Le scandale absolu, auquel Emmanuel Macron n’est absolument pas étranger, est que les négociations censées porter sur la guerre entre les États-Unis et l’Iran ont, lors de la phase d’hier, porté sur le Liban.
C’est ce que voulaient les mollahs.
C’est ce que demandait Macron.
C’est ce que Trump a concédé.
Et ce, au mépris total du gouvernement libanais et du peuple libanais.
Macron, qui a coalisé plusieurs pays arabes contre un dialogue direct entre Israël et le Liban, a en réalité, une fois de plus, épargné le Hezbollah. Il lui a redonné de la force et a contribué à faire en sorte que les discussions s’ouvrent sur ce sujet, comme si Israël était à l’origine du problème.
Il épargne le Hezbollah, qui a gangrené le sud du Liban de tunnels, de missiles et de stocks d’armes. Macron épargne ce mouvement depuis des années. Il ne lui a jamais sérieusement demandé de respecter les résolutions de l’ONU. Si celles-ci avaient été appliquées, aucune guerre n’aurait éclaté et le Liban ne serait pas dans l’état où il se trouve aujourd’hui.

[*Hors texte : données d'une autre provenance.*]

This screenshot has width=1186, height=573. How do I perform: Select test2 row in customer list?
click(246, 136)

Au lieu de travailler au désarmement du Hezbollah et d’aider le Liban à recouvrer sa souveraineté, la diplomatie de Macron a constamment cherché à préserver le principal relais des mollahs iraniens dans la région.

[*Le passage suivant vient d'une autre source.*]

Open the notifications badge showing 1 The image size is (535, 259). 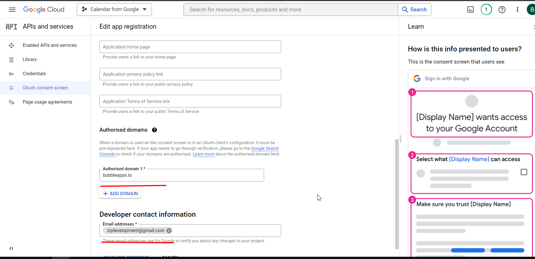[x=486, y=10]
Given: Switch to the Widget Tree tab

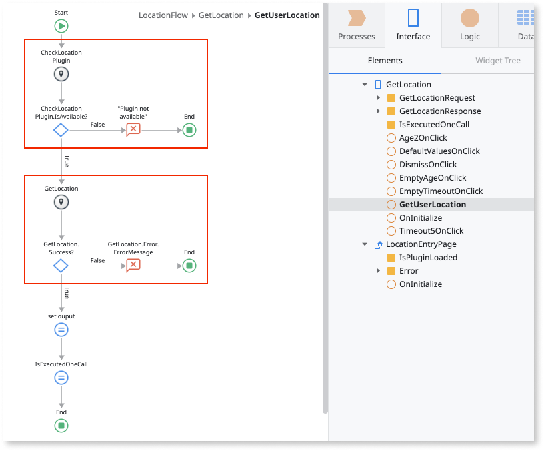Looking at the screenshot, I should [497, 60].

La scène de Versailles est ahurissante. Le VRP Macron semblait satisfait de sa manœuvre, j’allais dire son infecte ruse : faire signer cet accord chez lui. Tout son lobbying, inspiré par son ami qatari, a porté ses fruits. Les discussions devaient d’abord porter sur Israël et le Liban avant même d’aborder la guerre elle-même.

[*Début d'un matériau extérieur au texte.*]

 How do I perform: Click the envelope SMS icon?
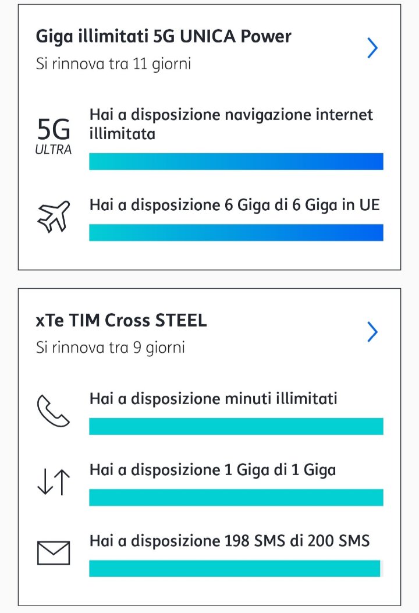[54, 552]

Macron a, une fois encore, bradé le Liban aux mollahs.
A-t-il agi par réflexe post-colonial, comme si le Liban ne pouvait pas choisir avec qui discuter de ses problèmes ? Par calcul diplomatique ? Ou pour d’autres intérêts que nous découvrirons peut-être un jour?
Que le Liban dialogue avec Israël semble être le pire des affronts faits à ce président réellement nuisible, efficace dans la nuisance. Incompétent pour trouver de véritables solutions.
Il reste onze mois à cette présidence honteuse pour la France.
J’espère que celui qui lui succédera mettra enfin un terme à cette déchéance.